━━━ Text section ━━━
What the AWS us-east-1 Outage Taught Me About Building Resilient Systems

Published: 1 day ago (December 14, 2025 at 02:45 PM EST)

4 min read

Source: Dev.to

AWS us‑east-1 will go down again. When it does, will your system survive?
This past weekend I built a system designed to survive such an outage.

After eight years building subscription infrastructure at Surfline—processing payments through Stripe, Apple, and Google Play—I’ve learned that the real question isn’t if your cloud provider will fail, but how your architecture degrades when it does.

I spent four hours implementing three reliability patterns sourced from the AWS Builders’ Library, Google SRE practices, and Stripe’s engineering blog. Below are the key take‑aways.

Why Resilience Matters

When AWS experiences an incident, common failure modes include:

Lambda functions timing out
DynamoDB calls failing or throttling
SQS queues backing up

For most applications users simply see an error page and retry later. Payment systems are different:

A failed charge might actually have succeeded.
A retry could double‑charge a customer.
A thundering herd of retries can cascade the failure.

Therefore we need patterns that handle partial failures without losing money or trust.

Pattern 1: Retry with Jitter

The AWS Builders’ Library article on Timeouts, retries, and backoff with jitter changed how I think about retry logic. Without jitter, all clients retry at the exact same intervals, creating synchronized waves that hammer a recovering service.

// Full jitter formula from AWS Builders' Library
const calculateDelay = (attempt: number): number => {
  const exponentialDelay = Math.min(
    MAX_DELAY,
    INITIAL_DELAY * Math.pow(2, attempt)
━━━
Stated task 1 — In the resilience article, how long did the author spend implementing the three reliability patterns?
Stated task 2 — Rewrite the resilience article's text between "When AWS experiences" and "cascade the failure.", inclusive, swapping "customer" for "subscriber".
━━━ Stored data ━━━
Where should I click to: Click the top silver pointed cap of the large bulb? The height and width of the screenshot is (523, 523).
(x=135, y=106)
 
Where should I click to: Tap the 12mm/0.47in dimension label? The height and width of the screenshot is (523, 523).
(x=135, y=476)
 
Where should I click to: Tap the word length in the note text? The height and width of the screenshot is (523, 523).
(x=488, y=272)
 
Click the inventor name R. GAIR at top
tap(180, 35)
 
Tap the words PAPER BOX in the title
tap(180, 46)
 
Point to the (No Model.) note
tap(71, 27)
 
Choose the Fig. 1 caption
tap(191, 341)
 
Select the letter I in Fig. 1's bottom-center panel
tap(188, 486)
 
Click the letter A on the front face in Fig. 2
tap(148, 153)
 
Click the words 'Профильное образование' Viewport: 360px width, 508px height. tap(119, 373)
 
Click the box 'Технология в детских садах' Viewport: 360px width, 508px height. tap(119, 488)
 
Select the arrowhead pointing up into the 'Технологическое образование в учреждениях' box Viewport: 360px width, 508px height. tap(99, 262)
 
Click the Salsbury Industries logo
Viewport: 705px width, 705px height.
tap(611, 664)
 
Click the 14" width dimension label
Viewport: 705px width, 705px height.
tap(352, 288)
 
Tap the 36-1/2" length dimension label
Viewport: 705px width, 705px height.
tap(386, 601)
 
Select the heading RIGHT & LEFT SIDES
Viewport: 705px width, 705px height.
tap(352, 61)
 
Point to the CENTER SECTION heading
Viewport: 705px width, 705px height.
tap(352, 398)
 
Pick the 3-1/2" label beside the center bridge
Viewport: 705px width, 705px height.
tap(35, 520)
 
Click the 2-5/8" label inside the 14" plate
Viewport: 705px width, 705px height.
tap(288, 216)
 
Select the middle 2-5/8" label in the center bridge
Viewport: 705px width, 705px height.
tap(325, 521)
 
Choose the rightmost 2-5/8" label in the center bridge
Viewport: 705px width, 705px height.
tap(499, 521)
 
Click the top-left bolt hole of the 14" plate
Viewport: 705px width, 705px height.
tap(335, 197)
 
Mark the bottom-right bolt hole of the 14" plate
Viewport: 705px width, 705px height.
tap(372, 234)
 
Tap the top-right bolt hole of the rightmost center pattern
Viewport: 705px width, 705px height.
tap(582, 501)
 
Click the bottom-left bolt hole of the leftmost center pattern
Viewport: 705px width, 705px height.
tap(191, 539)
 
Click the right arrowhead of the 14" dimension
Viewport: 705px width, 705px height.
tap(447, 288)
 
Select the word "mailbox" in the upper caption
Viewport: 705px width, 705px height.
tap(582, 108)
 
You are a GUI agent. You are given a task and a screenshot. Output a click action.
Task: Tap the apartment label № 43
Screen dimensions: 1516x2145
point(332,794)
━━━
Full output 1 — Four hours.

Full output 2 —
When AWS experiences an incident, common failure modes include:

Lambda functions timing out
DynamoDB calls failing or throttling
SQS queues backing up

For most applications users simply see an error page and retry later. Payment systems are different:

A failed charge might actually have succeeded.
A retry could double‑charge a subscriber.
A thundering herd of retries can cascade the failure.